Fue pragmático, como pocos, ambivalente, y obsesivo por el orden internacional. Eso sí, el suyo o el liderado por EEUU, lo que llevó a una apertura hacia China y debilitamiento de paso de la URSS. Rota cierta realpolitik de sello y cuño George Kennan, Henry Kissinger cimenta los pasos a la distensión con el bloque soviético. Creyó y lideró, aconsejó y auspició en primera línea o en la sombra donde su consejo no era menor que su lucidez, evitar la deriva y proliferación nuclear. Sin duda, estas actuaciones pesan en el lado más positivo de su biografía. Supo hacer de puente en algún momento entre Israel y algunos países árabes, no todos. Él que tuvo que escapar como alemán judío de la barbarie nazi en 1938.

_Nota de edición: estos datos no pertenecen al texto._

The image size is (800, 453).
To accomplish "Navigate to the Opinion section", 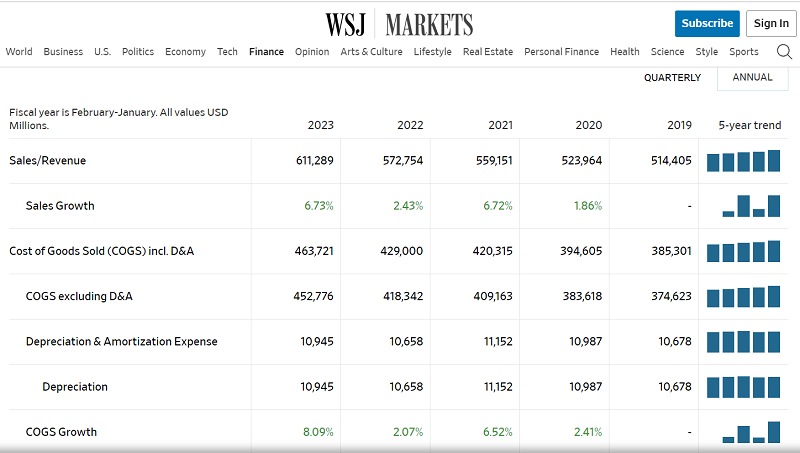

Por el contrario, el patio trasero como en el argot vulgar político se denomina a ese espacio que no sea EEUU y Canadá en América, fue un claro foco de intervención y obsesión como contrafreno a la expansión del comunismo. No ocultó esa preferencia por las dictaduras militares en el cono sur de ese continente y todo lo que envolvió aquella atmósfera que sin el apoyo más abierto o vedado de Washington y la diplomacia de intereses no hubiera prosperado. Sus declaraciones públicas, otra cosa sería conocer las privadas, sobre Chile eran elocuentes.
Tal vez no hubo tiempo ni espacio para el escrúpulo, tampoco para los ideales políticos, o tal vez, aquello de que el fin justifica los medios, podrían encarnarse en este político y asesor, próximo a las lecciones de Maquiavelo. No hubo presidente que hasta el último momento no quisiera una foto, o el viaje ya con cien años a China hace unos meses. Su lucidez no ha sido menor que mucha clarividencia en algunas cuestiones. Su consejo fue escuchado y su análisis desbrozado. No estuvo exento ni de ironías ni de vehementes cortes arrogantes. Su pragmatismo no midió lo que suponía en el adversario o en el enemigo o en aquellos países que militar o dictatorialmente sufrieron las consecuencias. Pero Estados Unidos sobrevivió como única superpotencia cuando Reagan y el primero de los Busch certificaron la defunción soviética. De aquellos lodos estos barros kissingerianos, pero que sin él, no se hubieran conquistado por Washington.
La actitud ante la guerra de Vietnam basculó y cambió, lo que le llevó a un Nobel, medalla que su homónimo vietnamita sí devolvió cuando se incumplieron los acuerdos de París. La guerra y la política, la vida pública y privada, se dieron cita al hombre que tras sus gruesos lentes de pasta observó y analizó con diagnósticos no pocas veces muy certeros. Le acusaron de crímenes de guerra.
Se va el hombre que encarnó en su ser la palabra diplomacia, luces y sombras, el que dicen que afirmó que sabía que, allá por diciembre de 1973, estaba dando la víspera la mano a un cadáver en Madrid. Quién sabe si eso solo fue una invención o una patraña más en todo lo que se dijo sobre él. Controversias y polémicas jalonan con aciertos y realidades una vida rica y dilatada del hombre, el intelectual, el político y el consultor.